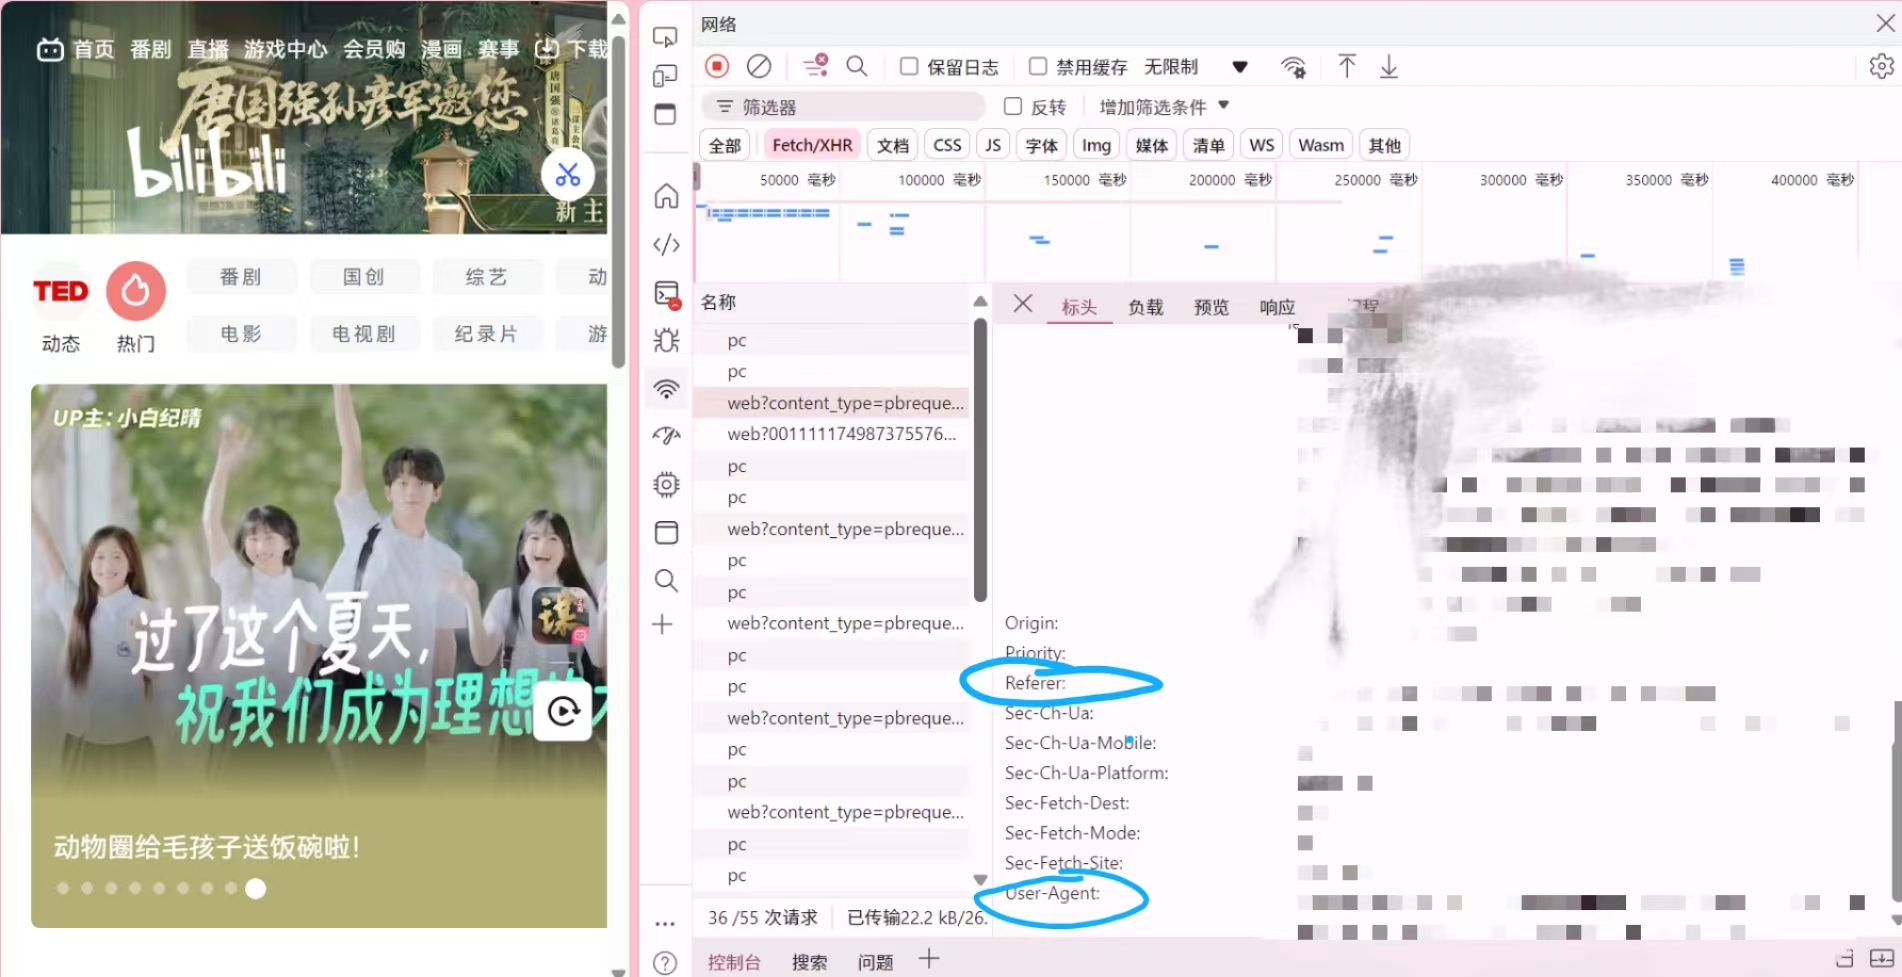
Task: Open the bug debugging panel in the sidebar
Action: pos(666,340)
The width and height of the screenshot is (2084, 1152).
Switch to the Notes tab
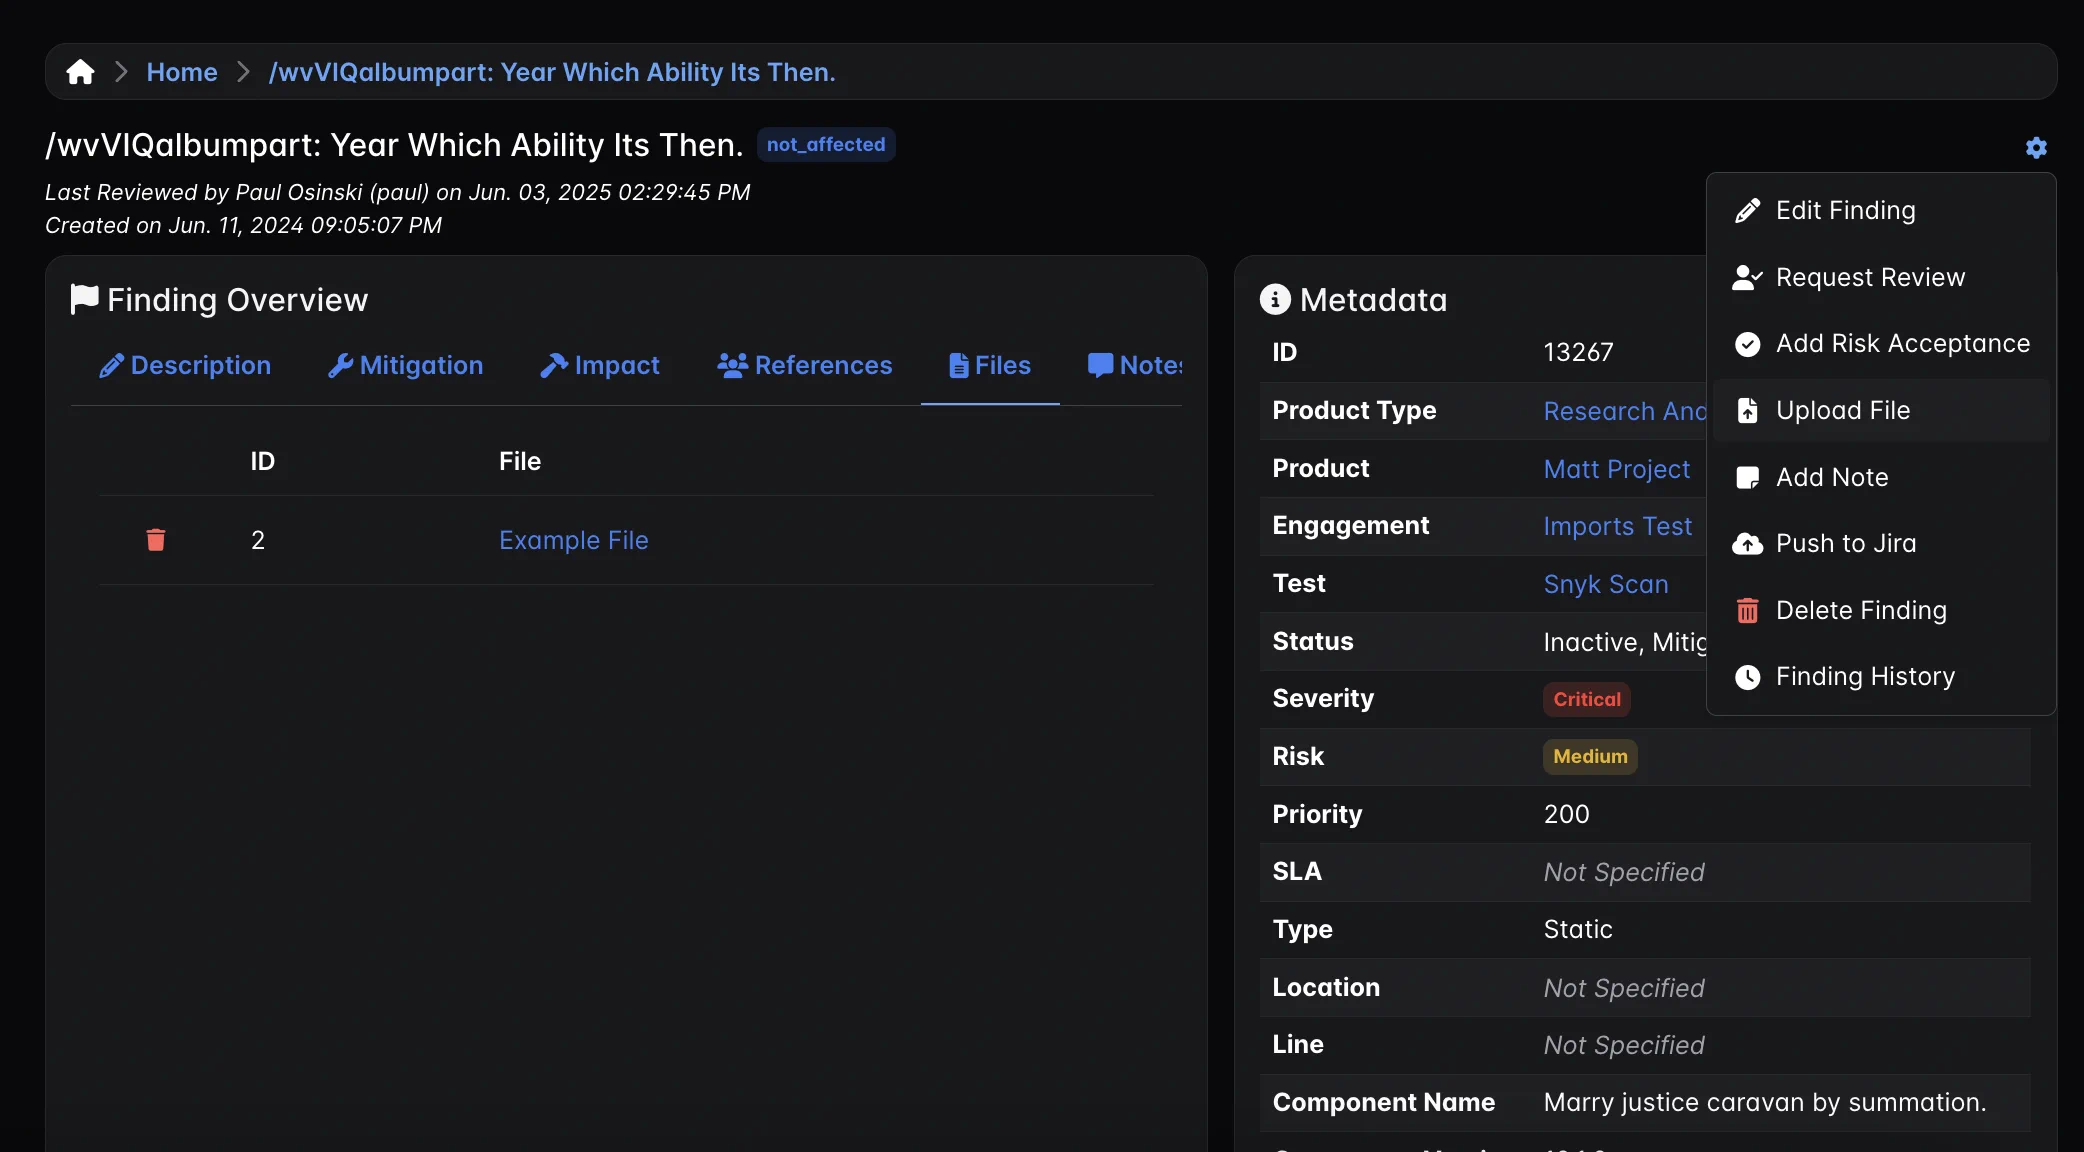(x=1136, y=365)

━━━━━━━━

§ **The task**:
Beginning with the line that includes "The width and" and ending with the last line of the material, reproduce those lines exactly and nothing else, with no pictures.

§ **Task output**:
The width and height of the screenshot is (2084, 1152).
Switch to the Notes tab
(x=1136, y=365)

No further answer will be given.